State that does NOT carry
- iter6 telemetry logs are tmpfs-volatile.
- Original iter6-DX driver binary backed up at
/home/mfritsche/v4l2_request_drv_video.so.iter5end.bak(iter5-end pre-iter6); the iter6-DX with diagnostics is at/home/mfritsche/iter6-fork-dx/build/src/v4l2_request_drv_video.soif needed for re-instrumentation.
Tooling and measurement-instrument inventory
Same as iter6. Plus for new candidates:
- For A (msync verify):
vaapi-copyalready produces NV12 output to mpv's vo=null path. Add an mpv--frames=N --o=output.yuvscript to capture raw YUV; sha256 each frame. FFmpeg'sffmpeg -i bbb -vframes N output_%d.yuvprovides the SW reference. - For B (slot-leak): synthesize a fault-inject by adding a debug toggle in surface.c that returns
-EBUSYfrom REINIT after N frames; observe pool starvation, then add force_release and verify recovery. - For C (cap_pool harness): write a 50-line libva test program. Reuse driver_data inspection from iter5 Track E test pattern.
- For D (upstream): no new tooling; existing patch series live in
firefox-fourier/and the fork's git log iter1-iter6. - For E (perf):
pidstat -u,/sys/class/devfreq/fde60000.gpu, mpv stats overlay, Firefoxabout:processes. - For F (DMABUF): kernel docs
Documentation/userspace-api/media/v4l/buffer.rst, hantro driver sourcedrivers/staging/media/hantro/.

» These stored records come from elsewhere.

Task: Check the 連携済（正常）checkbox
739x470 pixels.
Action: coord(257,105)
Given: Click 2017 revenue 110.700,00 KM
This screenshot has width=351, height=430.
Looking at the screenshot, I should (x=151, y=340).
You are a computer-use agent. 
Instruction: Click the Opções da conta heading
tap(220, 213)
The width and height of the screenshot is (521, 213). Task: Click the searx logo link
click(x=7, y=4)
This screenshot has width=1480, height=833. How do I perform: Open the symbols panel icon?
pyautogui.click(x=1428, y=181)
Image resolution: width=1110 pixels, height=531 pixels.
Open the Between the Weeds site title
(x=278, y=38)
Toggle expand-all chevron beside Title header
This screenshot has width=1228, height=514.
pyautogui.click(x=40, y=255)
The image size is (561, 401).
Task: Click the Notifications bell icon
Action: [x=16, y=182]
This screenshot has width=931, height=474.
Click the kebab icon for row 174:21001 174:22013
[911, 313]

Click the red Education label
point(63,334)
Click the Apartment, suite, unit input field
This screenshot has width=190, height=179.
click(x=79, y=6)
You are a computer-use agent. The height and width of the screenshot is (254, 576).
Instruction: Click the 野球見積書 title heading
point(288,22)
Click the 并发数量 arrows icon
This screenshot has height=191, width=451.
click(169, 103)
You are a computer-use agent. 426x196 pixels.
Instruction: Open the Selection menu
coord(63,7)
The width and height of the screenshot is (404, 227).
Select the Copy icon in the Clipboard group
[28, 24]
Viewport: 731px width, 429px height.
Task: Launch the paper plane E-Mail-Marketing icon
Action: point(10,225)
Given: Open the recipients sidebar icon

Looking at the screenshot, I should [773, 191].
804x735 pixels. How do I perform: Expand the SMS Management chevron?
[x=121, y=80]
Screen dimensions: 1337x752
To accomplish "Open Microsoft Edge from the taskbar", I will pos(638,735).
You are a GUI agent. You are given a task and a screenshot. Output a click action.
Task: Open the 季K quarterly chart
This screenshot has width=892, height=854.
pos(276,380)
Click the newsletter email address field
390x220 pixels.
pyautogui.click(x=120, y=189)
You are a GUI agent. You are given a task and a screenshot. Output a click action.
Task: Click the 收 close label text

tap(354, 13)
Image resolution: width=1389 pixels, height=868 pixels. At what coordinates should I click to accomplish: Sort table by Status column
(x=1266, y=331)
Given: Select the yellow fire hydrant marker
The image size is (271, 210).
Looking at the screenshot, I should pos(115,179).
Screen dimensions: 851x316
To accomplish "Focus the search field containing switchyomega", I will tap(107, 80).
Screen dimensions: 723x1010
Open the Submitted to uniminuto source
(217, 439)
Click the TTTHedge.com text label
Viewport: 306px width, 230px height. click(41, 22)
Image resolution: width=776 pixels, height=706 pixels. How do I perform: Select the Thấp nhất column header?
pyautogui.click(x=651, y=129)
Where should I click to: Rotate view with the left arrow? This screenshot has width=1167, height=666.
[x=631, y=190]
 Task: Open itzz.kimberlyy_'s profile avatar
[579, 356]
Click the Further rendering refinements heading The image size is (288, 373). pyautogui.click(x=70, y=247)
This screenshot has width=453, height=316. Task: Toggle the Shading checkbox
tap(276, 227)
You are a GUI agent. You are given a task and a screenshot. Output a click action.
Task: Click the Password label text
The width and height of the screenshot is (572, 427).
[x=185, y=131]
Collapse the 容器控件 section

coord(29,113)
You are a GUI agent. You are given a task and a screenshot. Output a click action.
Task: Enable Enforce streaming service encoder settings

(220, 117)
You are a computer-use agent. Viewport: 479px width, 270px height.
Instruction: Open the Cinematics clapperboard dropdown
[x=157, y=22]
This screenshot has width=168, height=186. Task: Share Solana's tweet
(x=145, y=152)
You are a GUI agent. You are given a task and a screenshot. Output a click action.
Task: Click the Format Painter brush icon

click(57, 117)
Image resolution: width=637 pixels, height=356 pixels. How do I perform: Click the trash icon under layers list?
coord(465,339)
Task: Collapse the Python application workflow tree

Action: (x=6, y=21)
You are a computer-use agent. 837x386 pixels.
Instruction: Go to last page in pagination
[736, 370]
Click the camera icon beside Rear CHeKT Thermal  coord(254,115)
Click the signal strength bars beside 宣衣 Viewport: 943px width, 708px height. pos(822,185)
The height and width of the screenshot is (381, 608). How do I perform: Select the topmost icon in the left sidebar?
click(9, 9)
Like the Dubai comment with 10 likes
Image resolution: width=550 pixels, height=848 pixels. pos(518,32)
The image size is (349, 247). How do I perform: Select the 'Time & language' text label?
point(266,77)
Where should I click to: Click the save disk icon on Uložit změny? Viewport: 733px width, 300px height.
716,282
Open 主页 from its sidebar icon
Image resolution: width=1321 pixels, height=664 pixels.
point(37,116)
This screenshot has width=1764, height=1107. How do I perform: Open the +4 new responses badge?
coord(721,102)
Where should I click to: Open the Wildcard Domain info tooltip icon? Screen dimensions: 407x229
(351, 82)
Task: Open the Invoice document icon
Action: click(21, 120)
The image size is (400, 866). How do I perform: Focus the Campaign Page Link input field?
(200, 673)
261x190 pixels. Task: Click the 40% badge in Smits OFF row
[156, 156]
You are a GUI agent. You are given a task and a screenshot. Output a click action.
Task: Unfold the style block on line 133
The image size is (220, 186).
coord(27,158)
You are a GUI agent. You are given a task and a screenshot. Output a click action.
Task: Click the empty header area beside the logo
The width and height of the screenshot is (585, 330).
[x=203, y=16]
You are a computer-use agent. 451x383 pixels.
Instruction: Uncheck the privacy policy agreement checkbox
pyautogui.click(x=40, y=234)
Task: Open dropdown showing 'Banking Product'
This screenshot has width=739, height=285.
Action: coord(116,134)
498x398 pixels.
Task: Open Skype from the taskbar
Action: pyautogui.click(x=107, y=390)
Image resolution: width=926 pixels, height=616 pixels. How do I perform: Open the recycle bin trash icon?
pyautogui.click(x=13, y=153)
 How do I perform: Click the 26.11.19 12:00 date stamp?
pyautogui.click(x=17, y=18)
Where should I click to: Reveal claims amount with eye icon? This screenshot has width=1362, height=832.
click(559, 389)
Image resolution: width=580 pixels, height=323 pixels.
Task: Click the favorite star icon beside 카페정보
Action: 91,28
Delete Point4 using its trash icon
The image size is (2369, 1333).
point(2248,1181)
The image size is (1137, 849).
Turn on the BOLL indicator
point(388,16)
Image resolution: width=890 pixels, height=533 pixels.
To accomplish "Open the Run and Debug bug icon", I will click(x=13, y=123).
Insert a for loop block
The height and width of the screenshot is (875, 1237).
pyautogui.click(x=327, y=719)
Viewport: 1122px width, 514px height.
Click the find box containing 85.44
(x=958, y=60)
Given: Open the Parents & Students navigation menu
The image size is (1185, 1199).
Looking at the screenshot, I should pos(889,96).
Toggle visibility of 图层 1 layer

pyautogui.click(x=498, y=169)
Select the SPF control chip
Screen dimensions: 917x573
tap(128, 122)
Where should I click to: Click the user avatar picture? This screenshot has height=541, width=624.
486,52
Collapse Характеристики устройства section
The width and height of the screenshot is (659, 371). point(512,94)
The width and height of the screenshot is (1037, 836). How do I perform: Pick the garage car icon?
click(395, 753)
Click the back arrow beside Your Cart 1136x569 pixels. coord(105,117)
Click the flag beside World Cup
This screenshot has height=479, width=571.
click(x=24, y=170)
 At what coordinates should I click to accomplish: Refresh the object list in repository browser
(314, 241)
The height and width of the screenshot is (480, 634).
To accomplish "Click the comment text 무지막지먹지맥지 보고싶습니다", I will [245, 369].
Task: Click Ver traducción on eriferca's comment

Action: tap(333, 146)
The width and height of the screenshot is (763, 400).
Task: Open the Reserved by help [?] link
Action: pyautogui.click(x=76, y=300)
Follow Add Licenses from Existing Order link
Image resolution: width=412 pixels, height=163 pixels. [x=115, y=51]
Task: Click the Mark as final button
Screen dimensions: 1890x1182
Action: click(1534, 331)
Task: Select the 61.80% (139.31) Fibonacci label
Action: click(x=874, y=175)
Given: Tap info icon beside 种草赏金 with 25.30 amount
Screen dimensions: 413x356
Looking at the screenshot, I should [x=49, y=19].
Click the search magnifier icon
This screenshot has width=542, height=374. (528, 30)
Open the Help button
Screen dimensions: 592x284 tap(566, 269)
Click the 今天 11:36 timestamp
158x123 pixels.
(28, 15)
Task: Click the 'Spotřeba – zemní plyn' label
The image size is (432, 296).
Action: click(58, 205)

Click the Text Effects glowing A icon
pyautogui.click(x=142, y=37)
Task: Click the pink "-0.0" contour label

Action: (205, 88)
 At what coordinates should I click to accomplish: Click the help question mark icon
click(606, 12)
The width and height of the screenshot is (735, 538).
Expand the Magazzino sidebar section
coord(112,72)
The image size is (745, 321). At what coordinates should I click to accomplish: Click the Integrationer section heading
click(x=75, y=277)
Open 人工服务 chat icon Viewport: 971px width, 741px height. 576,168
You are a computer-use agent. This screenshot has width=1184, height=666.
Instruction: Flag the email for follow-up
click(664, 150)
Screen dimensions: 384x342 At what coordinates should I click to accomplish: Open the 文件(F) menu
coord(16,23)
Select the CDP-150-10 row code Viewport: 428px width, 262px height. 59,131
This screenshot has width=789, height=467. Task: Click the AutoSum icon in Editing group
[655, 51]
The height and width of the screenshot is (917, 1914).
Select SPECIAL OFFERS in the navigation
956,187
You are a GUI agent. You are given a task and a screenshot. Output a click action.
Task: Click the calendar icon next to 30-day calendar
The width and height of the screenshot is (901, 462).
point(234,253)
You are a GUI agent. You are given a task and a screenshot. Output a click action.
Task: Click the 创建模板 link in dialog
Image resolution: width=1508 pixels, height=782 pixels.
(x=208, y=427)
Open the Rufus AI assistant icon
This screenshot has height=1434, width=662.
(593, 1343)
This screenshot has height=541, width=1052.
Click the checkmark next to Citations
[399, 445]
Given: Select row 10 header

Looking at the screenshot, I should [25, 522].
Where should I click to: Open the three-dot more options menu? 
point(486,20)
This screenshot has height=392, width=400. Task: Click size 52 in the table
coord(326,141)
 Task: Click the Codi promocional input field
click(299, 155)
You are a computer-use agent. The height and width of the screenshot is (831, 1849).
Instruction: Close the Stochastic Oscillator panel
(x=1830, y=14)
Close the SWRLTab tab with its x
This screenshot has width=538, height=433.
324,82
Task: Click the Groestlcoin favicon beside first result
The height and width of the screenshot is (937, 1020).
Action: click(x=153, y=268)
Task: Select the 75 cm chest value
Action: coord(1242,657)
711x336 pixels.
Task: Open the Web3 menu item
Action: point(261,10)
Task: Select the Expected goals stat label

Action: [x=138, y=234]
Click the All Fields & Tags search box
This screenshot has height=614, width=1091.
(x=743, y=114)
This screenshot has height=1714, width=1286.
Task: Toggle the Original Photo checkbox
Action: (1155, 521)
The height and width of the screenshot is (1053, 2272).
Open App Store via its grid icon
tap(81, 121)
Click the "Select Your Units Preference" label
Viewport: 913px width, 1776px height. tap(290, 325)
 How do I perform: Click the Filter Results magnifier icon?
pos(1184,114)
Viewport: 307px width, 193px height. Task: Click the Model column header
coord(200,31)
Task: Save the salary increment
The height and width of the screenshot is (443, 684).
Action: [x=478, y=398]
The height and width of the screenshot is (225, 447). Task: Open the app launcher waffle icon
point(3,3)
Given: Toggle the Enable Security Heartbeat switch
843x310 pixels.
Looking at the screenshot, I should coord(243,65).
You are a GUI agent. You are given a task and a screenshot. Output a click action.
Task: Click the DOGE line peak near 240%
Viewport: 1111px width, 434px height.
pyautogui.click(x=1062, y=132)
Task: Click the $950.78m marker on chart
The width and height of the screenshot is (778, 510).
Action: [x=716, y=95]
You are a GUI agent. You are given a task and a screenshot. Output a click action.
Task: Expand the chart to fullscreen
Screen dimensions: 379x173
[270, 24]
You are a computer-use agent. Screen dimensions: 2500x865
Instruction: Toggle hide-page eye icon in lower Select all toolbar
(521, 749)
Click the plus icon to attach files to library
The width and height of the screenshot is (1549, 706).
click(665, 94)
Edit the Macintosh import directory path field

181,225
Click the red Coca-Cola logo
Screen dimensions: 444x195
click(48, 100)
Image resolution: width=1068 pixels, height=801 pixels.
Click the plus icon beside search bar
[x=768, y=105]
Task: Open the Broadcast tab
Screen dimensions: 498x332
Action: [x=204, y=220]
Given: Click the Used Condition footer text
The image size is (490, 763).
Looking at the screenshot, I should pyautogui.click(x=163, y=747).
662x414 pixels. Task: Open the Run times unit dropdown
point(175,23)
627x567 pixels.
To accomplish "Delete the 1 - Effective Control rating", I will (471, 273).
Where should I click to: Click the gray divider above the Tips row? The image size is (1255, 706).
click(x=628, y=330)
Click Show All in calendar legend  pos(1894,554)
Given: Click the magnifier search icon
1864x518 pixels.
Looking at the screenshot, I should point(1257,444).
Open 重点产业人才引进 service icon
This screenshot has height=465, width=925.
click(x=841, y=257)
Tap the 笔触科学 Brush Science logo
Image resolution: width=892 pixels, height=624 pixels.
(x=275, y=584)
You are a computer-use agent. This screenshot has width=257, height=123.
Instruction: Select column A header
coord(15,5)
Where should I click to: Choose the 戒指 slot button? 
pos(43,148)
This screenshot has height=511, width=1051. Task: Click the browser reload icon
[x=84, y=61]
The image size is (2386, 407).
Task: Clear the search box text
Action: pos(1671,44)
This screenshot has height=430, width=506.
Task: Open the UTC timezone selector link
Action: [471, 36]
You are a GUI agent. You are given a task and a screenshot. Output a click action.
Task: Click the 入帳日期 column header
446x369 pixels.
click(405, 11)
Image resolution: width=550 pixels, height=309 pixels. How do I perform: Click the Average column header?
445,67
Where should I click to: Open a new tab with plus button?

In-scope (LOCKING DEFERRED — Phase 1 user input)
To be locked at Phase 1 from candidates A..F above. G is out-of-campaign-scope. H, I are separate top-level campaign decisions, not iter7 candidates.
Out-of-scope (LOCKED 2026-05-06 for iteration 7)
- iter6-completed work (per-slot REINIT discipline) — done.
- iter5-completed work (Track A sweep, Track G PGO rebuild, Track E multi-context, Track B mpv libplacebo) — done.
- iter5 amendment (Utility seccomp / Firefox-fourier sandbox) — done.
- iter4-completed work (Track A frame-11 EINVAL fix) — done.
- iter3-completed work (Track F sandbox patch) — done in firefox-fourier; upstream filing is iter7 candidate D.
- New codecs OUTSIDE H.264 (VP8/VP9/AV1/HEVC out per iter1 lock; MPEG-2 dropped at iter6 close).
- New target hardware (fresnel, ampere) — separate campaigns (H, I above).
- WiFi-IRQ frame drops — system-level, not libva-multiplanar.
Phase 1 success criterion (will lock after user picks candidate)
Pre-lock template:
- For candidate A: "100-frame
vaapi-copyproduces frame hashes matching either FFmpeg SW baseline (preferred) or iter1 baseline (if msync-removal causes any divergence). If divergence, msync restored and verified." - For candidate B: "Synthetic fault-injection (REINIT returns -EBUSY after N frames) demonstrates pool starvation pre-fix; post-fix demonstrates
request_pool_force_releasereclaims the slot and decode resumes." - For candidate C: "Synthetic test program issues
vaCreateSurfaces(small)thenvaCreateSurfaces(big)then decodes bbb's first I-frame; driver stderr has zero REQBUFS-EBUSY events; output frame sha matches FFmpeg SW reference for that I-frame." - For candidate D: "Mozilla Bugzilla bug filed with combined 160-line patch attached, references bug 1833354/1965646. Bootlin patch series prepared as a clean iter1-iter6 sequence on a separate branch, ready to send (no PR until operator OK)."
- For candidate E: "Anchored perf table for {mpv vaapi DMA-BUF, mpv vaapi-copy, Firefox-fourier HW, SW baseline} across drop count + CPU% + frame timing + GPU freq on bbb_1080p30. Reproducible from documented script."
- For candidate F: "vaapi-copy + vaapi --vo=null still produce real frames with V4L2_MEMORY_DMABUF-backed OUTPUT buffers; race window architecturally closed."
Stop point
Phase 1 lock requires user input — pick from A..F (and any pairing).
Recommended primary: A + B + C — closes all three internal carry items, leaves D/E/F for iter8+ depending on whether operator wants upstream-filing or perf-anchor next.
Alternative leans:
- D alone if operator wants the upstream-prep iteration now
- E alone if perf measurement matters more than carryover-closure
- F alone if architectural cleanliness drives the next iteration
After lock, iter7 phases 2..8 proceed autonomously per "Stop only if user is needed."